[BEGIN]

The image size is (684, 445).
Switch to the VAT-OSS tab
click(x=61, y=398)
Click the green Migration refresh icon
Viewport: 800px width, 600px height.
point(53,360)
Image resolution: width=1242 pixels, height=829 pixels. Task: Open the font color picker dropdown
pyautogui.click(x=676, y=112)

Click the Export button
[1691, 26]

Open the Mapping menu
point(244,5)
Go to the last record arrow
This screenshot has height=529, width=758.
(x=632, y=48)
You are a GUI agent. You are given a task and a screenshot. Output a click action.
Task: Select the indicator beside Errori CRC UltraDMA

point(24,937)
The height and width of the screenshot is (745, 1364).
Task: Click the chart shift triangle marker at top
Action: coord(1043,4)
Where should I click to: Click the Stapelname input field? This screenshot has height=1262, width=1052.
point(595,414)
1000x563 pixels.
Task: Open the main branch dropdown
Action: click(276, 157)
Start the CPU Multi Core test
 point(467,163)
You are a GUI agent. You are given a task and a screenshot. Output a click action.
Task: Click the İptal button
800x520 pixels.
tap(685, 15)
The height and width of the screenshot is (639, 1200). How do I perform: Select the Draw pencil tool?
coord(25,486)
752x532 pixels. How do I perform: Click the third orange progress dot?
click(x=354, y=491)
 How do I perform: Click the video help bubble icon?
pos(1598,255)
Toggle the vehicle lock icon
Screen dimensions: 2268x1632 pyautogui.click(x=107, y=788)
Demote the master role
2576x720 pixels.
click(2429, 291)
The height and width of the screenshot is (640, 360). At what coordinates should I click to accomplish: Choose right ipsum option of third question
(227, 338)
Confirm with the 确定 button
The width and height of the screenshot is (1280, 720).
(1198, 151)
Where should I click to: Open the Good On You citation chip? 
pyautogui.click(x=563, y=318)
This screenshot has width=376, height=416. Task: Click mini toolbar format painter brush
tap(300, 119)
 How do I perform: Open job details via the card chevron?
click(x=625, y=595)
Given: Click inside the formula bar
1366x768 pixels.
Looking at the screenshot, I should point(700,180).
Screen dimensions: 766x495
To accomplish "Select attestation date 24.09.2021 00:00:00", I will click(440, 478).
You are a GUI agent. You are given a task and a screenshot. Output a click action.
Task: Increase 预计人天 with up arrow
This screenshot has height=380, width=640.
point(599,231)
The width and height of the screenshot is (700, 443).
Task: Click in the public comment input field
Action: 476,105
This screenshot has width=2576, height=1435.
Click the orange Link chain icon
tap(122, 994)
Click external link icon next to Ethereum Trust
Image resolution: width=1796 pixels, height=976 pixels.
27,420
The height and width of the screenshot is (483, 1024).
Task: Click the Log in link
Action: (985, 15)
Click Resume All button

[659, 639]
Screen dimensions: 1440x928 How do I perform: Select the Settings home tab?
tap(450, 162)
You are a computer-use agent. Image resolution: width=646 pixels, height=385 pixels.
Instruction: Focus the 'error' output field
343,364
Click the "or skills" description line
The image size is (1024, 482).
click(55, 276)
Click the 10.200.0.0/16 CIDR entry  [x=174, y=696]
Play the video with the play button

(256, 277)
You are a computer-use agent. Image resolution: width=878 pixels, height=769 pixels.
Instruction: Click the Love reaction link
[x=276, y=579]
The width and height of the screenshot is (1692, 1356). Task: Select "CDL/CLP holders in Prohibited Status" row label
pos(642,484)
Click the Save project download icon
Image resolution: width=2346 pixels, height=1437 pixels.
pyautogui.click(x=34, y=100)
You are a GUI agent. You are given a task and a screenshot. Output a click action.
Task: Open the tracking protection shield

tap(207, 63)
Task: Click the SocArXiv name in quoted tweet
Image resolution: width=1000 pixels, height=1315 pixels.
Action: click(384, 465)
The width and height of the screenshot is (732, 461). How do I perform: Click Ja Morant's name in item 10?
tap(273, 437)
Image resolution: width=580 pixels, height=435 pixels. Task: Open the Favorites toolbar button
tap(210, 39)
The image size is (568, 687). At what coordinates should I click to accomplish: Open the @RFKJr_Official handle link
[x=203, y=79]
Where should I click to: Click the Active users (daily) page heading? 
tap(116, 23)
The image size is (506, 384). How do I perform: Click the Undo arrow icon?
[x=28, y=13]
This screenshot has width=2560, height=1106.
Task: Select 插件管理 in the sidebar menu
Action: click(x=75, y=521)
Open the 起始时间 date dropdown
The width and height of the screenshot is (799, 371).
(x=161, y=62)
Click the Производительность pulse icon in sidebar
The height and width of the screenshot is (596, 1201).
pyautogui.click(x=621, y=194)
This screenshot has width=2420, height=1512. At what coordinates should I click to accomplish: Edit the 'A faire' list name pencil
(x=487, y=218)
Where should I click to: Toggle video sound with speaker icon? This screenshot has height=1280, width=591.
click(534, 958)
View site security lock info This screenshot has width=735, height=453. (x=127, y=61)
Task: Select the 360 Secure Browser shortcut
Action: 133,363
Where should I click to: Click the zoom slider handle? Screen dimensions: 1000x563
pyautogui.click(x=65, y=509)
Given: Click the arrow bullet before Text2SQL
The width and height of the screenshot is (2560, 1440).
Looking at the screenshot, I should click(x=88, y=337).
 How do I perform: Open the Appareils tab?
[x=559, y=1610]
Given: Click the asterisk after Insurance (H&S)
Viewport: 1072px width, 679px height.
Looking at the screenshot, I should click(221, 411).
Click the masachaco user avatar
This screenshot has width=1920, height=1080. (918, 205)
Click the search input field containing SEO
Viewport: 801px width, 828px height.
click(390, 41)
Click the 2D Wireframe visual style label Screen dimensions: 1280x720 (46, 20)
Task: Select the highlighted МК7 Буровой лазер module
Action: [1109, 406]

[END]

## [Task brief]
Please copy out every one of the lines above word for word, without changing anything.

## [Correct output]
The image size is (684, 445).
Switch to the VAT-OSS tab
click(x=61, y=398)
Click the green Migration refresh icon
Viewport: 800px width, 600px height.
point(53,360)
Image resolution: width=1242 pixels, height=829 pixels. Task: Open the font color picker dropdown
pyautogui.click(x=676, y=112)

Click the Export button
[1691, 26]

Open the Mapping menu
point(244,5)
Go to the last record arrow
This screenshot has height=529, width=758.
(x=632, y=48)
You are a GUI agent. You are given a task and a screenshot. Output a click action.
Task: Select the indicator beside Errori CRC UltraDMA

point(24,937)
The height and width of the screenshot is (745, 1364).
Task: Click the chart shift triangle marker at top
Action: coord(1043,4)
Where should I click to: Click the Stapelname input field? This screenshot has height=1262, width=1052.
point(595,414)
1000x563 pixels.
Task: Open the main branch dropdown
Action: click(276, 157)
Start the CPU Multi Core test
 point(467,163)
You are a GUI agent. You are given a task and a screenshot. Output a click action.
Task: Click the İptal button
800x520 pixels.
tap(685, 15)
The height and width of the screenshot is (639, 1200). How do I perform: Select the Draw pencil tool?
coord(25,486)
752x532 pixels. How do I perform: Click the third orange progress dot?
click(x=354, y=491)
 How do I perform: Click the video help bubble icon?
pos(1598,255)
Toggle the vehicle lock icon
Screen dimensions: 2268x1632 pyautogui.click(x=107, y=788)
Demote the master role
2576x720 pixels.
click(2429, 291)
The height and width of the screenshot is (640, 360). At what coordinates should I click to accomplish: Choose right ipsum option of third question
(227, 338)
Confirm with the 确定 button
The width and height of the screenshot is (1280, 720).
(1198, 151)
Where should I click to: Open the Good On You citation chip? 
pyautogui.click(x=563, y=318)
This screenshot has width=376, height=416. Task: Click mini toolbar format painter brush
tap(300, 119)
 How do I perform: Open job details via the card chevron?
click(x=625, y=595)
Given: Click inside the formula bar
1366x768 pixels.
Looking at the screenshot, I should point(700,180).
Screen dimensions: 766x495
To accomplish "Select attestation date 24.09.2021 00:00:00", I will click(440, 478).
You are a GUI agent. You are given a task and a screenshot. Output a click action.
Task: Increase 预计人天 with up arrow
This screenshot has height=380, width=640.
point(599,231)
The width and height of the screenshot is (700, 443).
Task: Click in the public comment input field
Action: 476,105
This screenshot has width=2576, height=1435.
Click the orange Link chain icon
tap(122, 994)
Click external link icon next to Ethereum Trust
Image resolution: width=1796 pixels, height=976 pixels.
27,420
The height and width of the screenshot is (483, 1024).
Task: Click the Log in link
Action: (985, 15)
Click Resume All button

[659, 639]
Screen dimensions: 1440x928 How do I perform: Select the Settings home tab?
tap(450, 162)
You are a computer-use agent. Image resolution: width=646 pixels, height=385 pixels.
Instruction: Focus the 'error' output field
343,364
Click the "or skills" description line
The image size is (1024, 482).
click(55, 276)
Click the 10.200.0.0/16 CIDR entry  [x=174, y=696]
Play the video with the play button

(256, 277)
You are a computer-use agent. Image resolution: width=878 pixels, height=769 pixels.
Instruction: Click the Love reaction link
[x=276, y=579]
The width and height of the screenshot is (1692, 1356). Task: Select "CDL/CLP holders in Prohibited Status" row label
pos(642,484)
Click the Save project download icon
Image resolution: width=2346 pixels, height=1437 pixels.
pyautogui.click(x=34, y=100)
You are a GUI agent. You are given a task and a screenshot. Output a click action.
Task: Open the tracking protection shield

tap(207, 63)
Task: Click the SocArXiv name in quoted tweet
Image resolution: width=1000 pixels, height=1315 pixels.
Action: click(384, 465)
The width and height of the screenshot is (732, 461). How do I perform: Click Ja Morant's name in item 10?
tap(273, 437)
Image resolution: width=580 pixels, height=435 pixels. Task: Open the Favorites toolbar button
tap(210, 39)
The image size is (568, 687). At what coordinates should I click to accomplish: Open the @RFKJr_Official handle link
[x=203, y=79]
Where should I click to: Click the Active users (daily) page heading? 
tap(116, 23)
The image size is (506, 384). How do I perform: Click the Undo arrow icon?
[x=28, y=13]
This screenshot has width=2560, height=1106.
Task: Select 插件管理 in the sidebar menu
Action: click(x=75, y=521)
Open the 起始时间 date dropdown
The width and height of the screenshot is (799, 371).
(x=161, y=62)
Click the Производительность pulse icon in sidebar
The height and width of the screenshot is (596, 1201).
pyautogui.click(x=621, y=194)
This screenshot has width=2420, height=1512. At what coordinates should I click to accomplish: Edit the 'A faire' list name pencil
(x=487, y=218)
Where should I click to: Toggle video sound with speaker icon? This screenshot has height=1280, width=591.
click(534, 958)
View site security lock info This screenshot has width=735, height=453. (x=127, y=61)
Task: Select the 360 Secure Browser shortcut
Action: 133,363
Where should I click to: Click the zoom slider handle? Screen dimensions: 1000x563
pyautogui.click(x=65, y=509)
Given: Click the arrow bullet before Text2SQL
The width and height of the screenshot is (2560, 1440).
Looking at the screenshot, I should click(x=88, y=337).
 How do I perform: Open the Appareils tab?
[x=559, y=1610]
Given: Click the asterisk after Insurance (H&S)
Viewport: 1072px width, 679px height.
Looking at the screenshot, I should click(221, 411).
Click the masachaco user avatar
This screenshot has width=1920, height=1080. (918, 205)
Click the search input field containing SEO
Viewport: 801px width, 828px height.
click(390, 41)
Click the 2D Wireframe visual style label Screen dimensions: 1280x720 (46, 20)
Task: Select the highlighted МК7 Буровой лазер module
Action: [1109, 406]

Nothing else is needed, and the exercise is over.